[BEGIN Source document]

32. It’s sometimes the quick surprising moments that take your legs from under you.

I know healing is no straight line. I’m no dummy, these things take time and no two days are the same. Advice and good words from lovely friends remind me not to beat myself up for having a bad day.

Those days when feeling the grief weighs heavy, like a bag of things you don’t want to carry but you can’t put down. Those days you let in, let them be. They will, and do, pass.

It’s sometimes the quick surprising moments that take your legs from under you. Just when I thought I had prepared myself for a brief, pick something up quickly moment, I knew I was wrong. ‘No, it’s fine’ I tell myself. But it wasn’t, it really wasn’t.

I went to his flat, had been our flat once, to pick up the moving boxes he no longer needs. And there it was. Full of familiar things being unfamiliar. Pictures I’d given him on the wall, the stereo on the shelf, the trunk that had sat in our living room for years now in a new home. All the books which had overtaken our shelves now filling new ones.

And while that was painful to see, the hardest thing was to not help make it nicer, to not move things about to where they would look better. It’s not my job here, although it always had been before. It’s what I do. It’s something I’m good at. They are no longer my things to rearrange. This is not my home, I can’t offer, like I would for a friend, because he’s not that either.

And that hurt.

But then there is always momentary reminders of the silver linings of any cloud, no matter how big it is. He was on the loo when I first arrived and that’s very definitely something I don’t miss.

31. ‘Ours’ has not become ‘mine’ yet.

I am trying to learn not to keep using collective nouns. It’s only words – and don’t get me wrong, I understand the power of words as much as anyone -but it’s habit, like a reflex, a knee jerk. I’m not even thinking about him particularly. But it’s those things that were part of us both, were together stuff, that I’m finding the hardest to rename. ‘Ours’ has not become ‘mine’ yet.

So far, mostly, this isn’t painful. It’s just a thing to remember – another thing. But, of all the things we had to separate I didn’t think language was one them.

And it’s these details, all the little bits of life that add up. They become a mesh. A web that a life together spins around you. It’s not until you are trying to do something else that you realise how strongly tied you are by all those many little threads.

That’s why the healing is so slow. It’s not the big cut, but the hundreds of tiny ones which make you flinch and take your breath each time you feel that little sting.

So gradually I will remember that it’s ‘me’ not ‘we’. There’ll come a stage when won’t bother me when I get it wrong. I just wonder how long it will take to get used to getting it right.

30. How can it hurt so much when you’re pleased to see someone?

A scary first step is about to be taken.

I was out walking the dog after work when I bumped into him. The first time we’ve seen each other since he left to go on his walk last year. It shook me badly. How can it hurt so much when you’re pleased to see someone? That mix of wanting to run into that reassuring hug I knew so well and wanting to run away.

So we said “hello. How are you?” instead. Neither of us really able to say.

Earlier in the day he had asked if he could collect a bread tin. He was going to call by to pick it up this evening. But instead, having a surprise meeting earlier I suggested a beer in the pub. The idea, as I sat there waiting, was making my stomach churn. But it had to happen sometime. And this might make it easier, more neutral, less emotional.

[END Source document]
[BEGIN Collected data]

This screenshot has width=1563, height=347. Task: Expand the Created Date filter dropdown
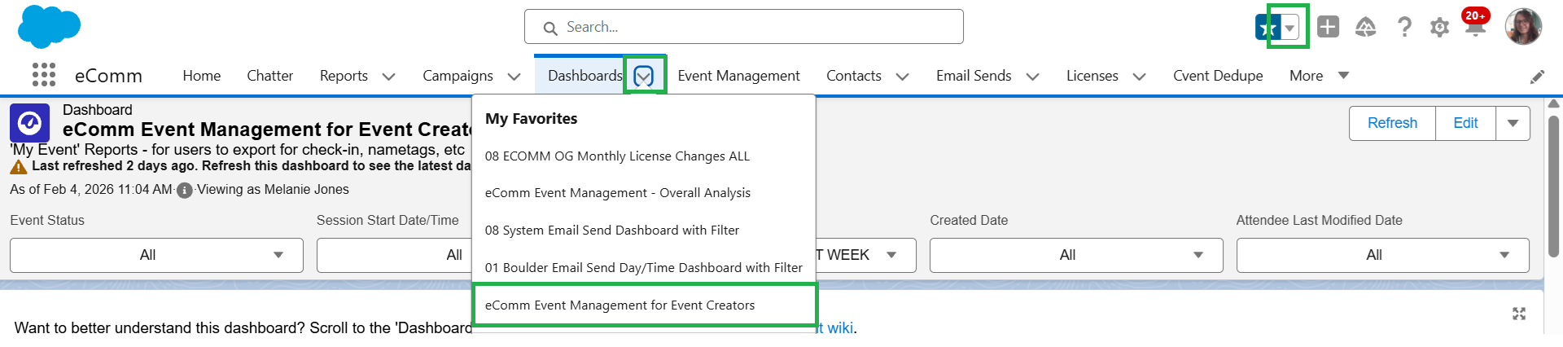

[END Collected data]

- To do:
- 1) Reproduce the part of the separation diary above from "31. ‘Ours’ has" to "was one them.".
- 2) Answer these questions from the separation diary above, one per line:
(a) What did the writer go to the flat to pick up?
(b) What had he asked earlier in the day if he could collect?
(c) What was the writer doing when they bumped into each other?

- Solutions:
- 1)
31. ‘Ours’ has not become ‘mine’ yet.

I am trying to learn not to keep using collective nouns. It’s only words – and don’t get me wrong, I understand the power of words as much as anyone -but it’s habit, like a reflex, a knee jerk. I’m not even thinking about him particularly. But it’s those things that were part of us both, were together stuff, that I’m finding the hardest to rename. ‘Ours’ has not become ‘mine’ yet.

So far, mostly, this isn’t painful. It’s just a thing to remember – another thing. But, of all the things we had to separate I didn’t think language was one them.

- 2)
(a) The moving boxes he no longer needs.
(b) A bread tin.
(c) Walking the dog after work.